Are established customer service platforms running out of time to build truly AI-native customer experiences from within?
In this CX Today interview, Nicole Willing speaks with John Kim, Co-Founder and CEO of Delight.ai, about Salesforce’s acquisition of Fin and what it reveals about the next phase of competition in customer service AI.
The deal is less about one acquisition and more about a broader market shift, Kim says. Legacy customer service platforms are under pressure to move faster as AI-native companies reshape what enterprise buyers expect from automation, support workflows and customer engagement. Rather than relying only on internal product development, some of the largest vendors are now looking to acquire AI-native capabilities that can help them compete at the speed of the new market.
The window to lead in AI-powered customer service is closing quickly, particularly as AI agents move from experimental pilots into live production environments, Kim notes. Traditional customer service platforms may have scale, brand recognition and enterprise relationships, but AI-native providers often have a different advantage: they are built around AI from the start.
“What we’re seeing here is this first generation, which used to be the traditional enterprises, whether it be Salesforce or Zendesk, trying to compete on their own, ultimately realizing that they’re not fully able to compete at the same rate as the AI-native companies. So now they’re taking this strategic approach to acquire them so that they can actually compete at the same velocity.”
That difference in velocity matters. Kim explains that AI-native companies are usually structured to test frontier models, optimize accuracy, reduce latency and lower the cost of service delivery more aggressively than legacy platforms. They are also less constrained by existing seat-based business models, which can make it harder for established vendors to fully embrace automation that reduces the need for human agent licenses.
The discussion also explores what this means for CX leaders and enterprise buyers. Kim cautions against both overestimating and underestimating AI. Some organizations expect AI agents to solve every service challenge immediately, while others judge today’s tools by the limitations of older chatbot systems. Both views can slow progress.

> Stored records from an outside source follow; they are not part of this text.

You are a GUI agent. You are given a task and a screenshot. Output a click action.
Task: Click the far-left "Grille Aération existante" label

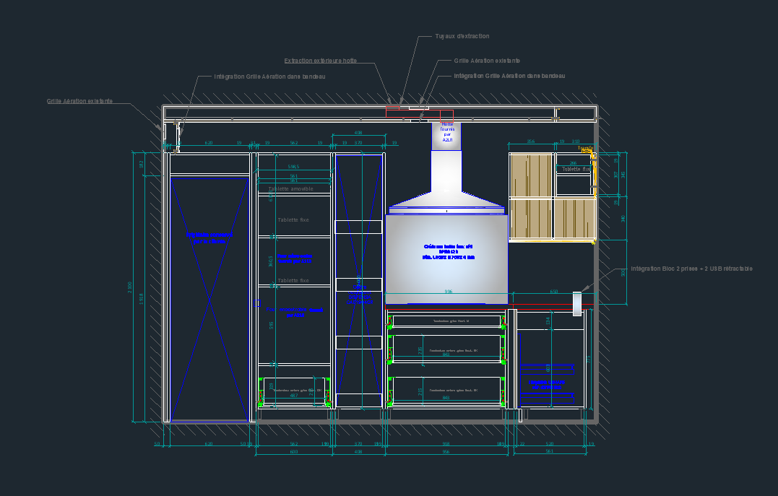pos(79,102)
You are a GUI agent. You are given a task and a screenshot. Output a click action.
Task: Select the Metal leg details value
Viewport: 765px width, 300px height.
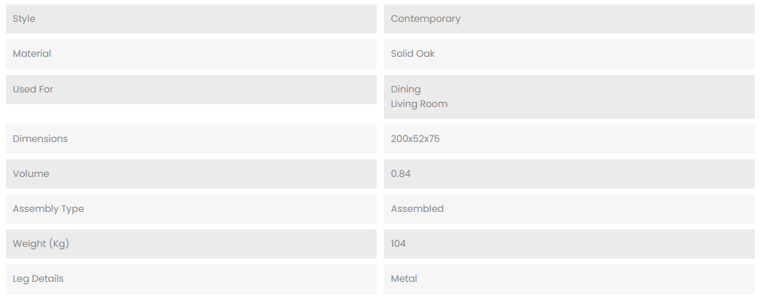coord(404,279)
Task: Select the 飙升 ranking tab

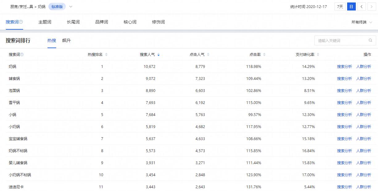Action: (x=66, y=40)
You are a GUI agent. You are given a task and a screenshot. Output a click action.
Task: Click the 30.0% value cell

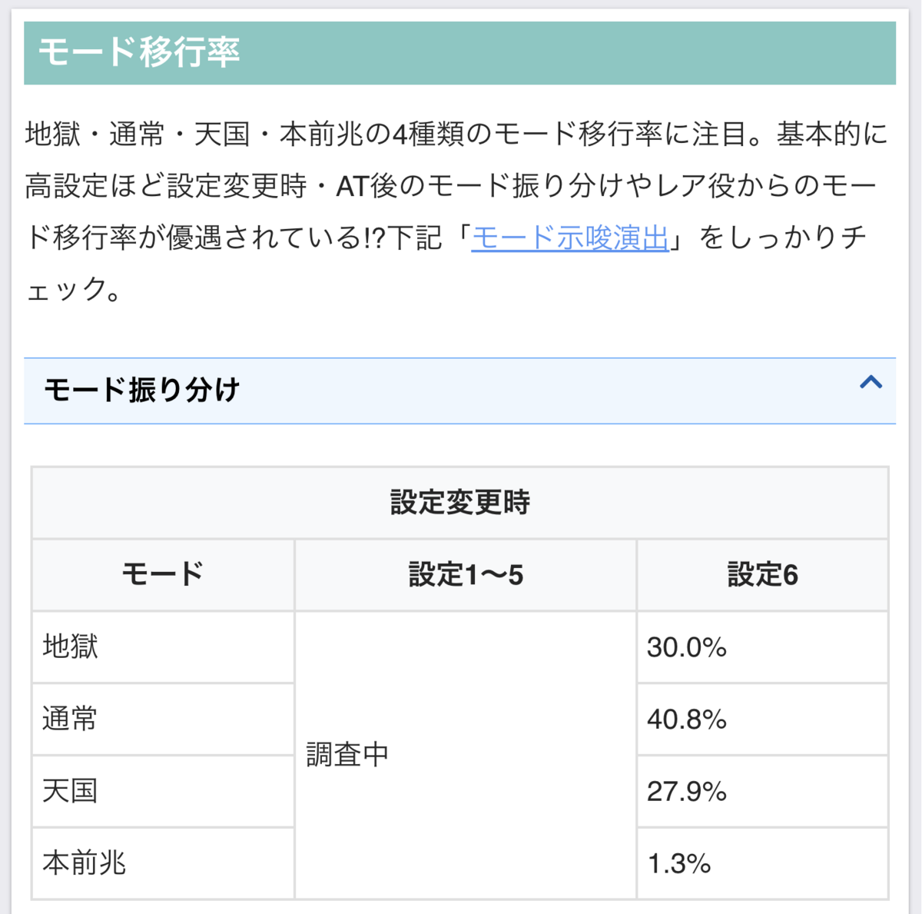(762, 647)
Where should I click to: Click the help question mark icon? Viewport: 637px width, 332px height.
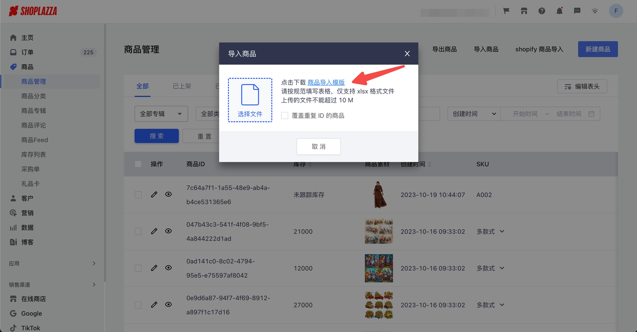tap(541, 10)
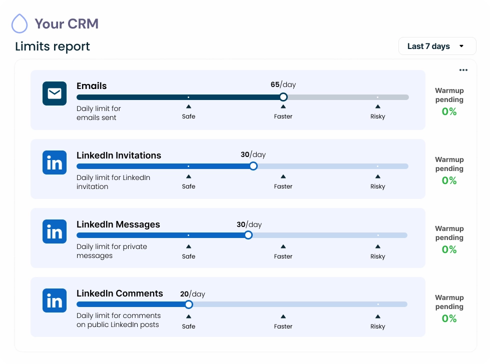Click the Your CRM title text

(66, 24)
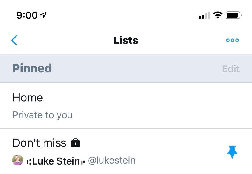Select the Luke Stein owner name
The width and height of the screenshot is (252, 174).
[x=56, y=161]
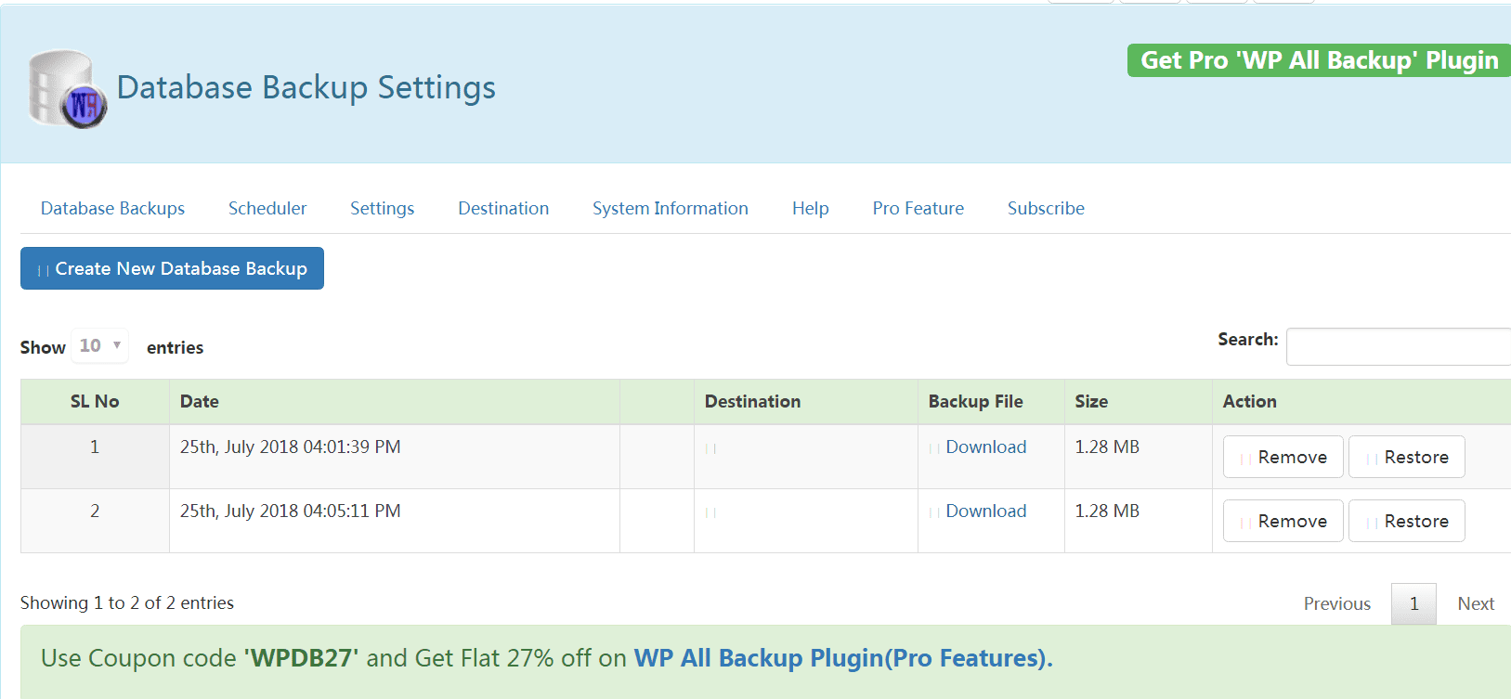Go to the Destination tab
Image resolution: width=1511 pixels, height=699 pixels.
click(503, 209)
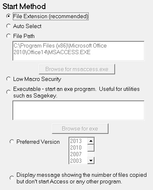Select File Extension (recommended) radio button
153x190 pixels.
point(8,16)
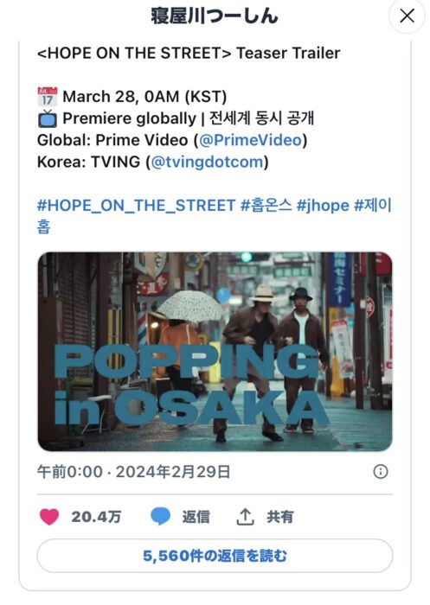Open the #jhope hashtag
The image size is (430, 605).
click(x=323, y=206)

Instead, Kim encourages CX teams to start with focused, narrow use cases in production, where they can learn from real customers, real traffic and real operational outcomes. That approach helps leaders build a more practical understanding of where AI can improve response times, reduce customer effort and support service teams without adding unnecessary risk.
Salesforce’s acquisition of Fin points to a customer service market where AI-native capability is becoming a strategic necessity. For CX leaders, the challenge is how quickly their organizations can prepare to use agents safely, effectively and at scale.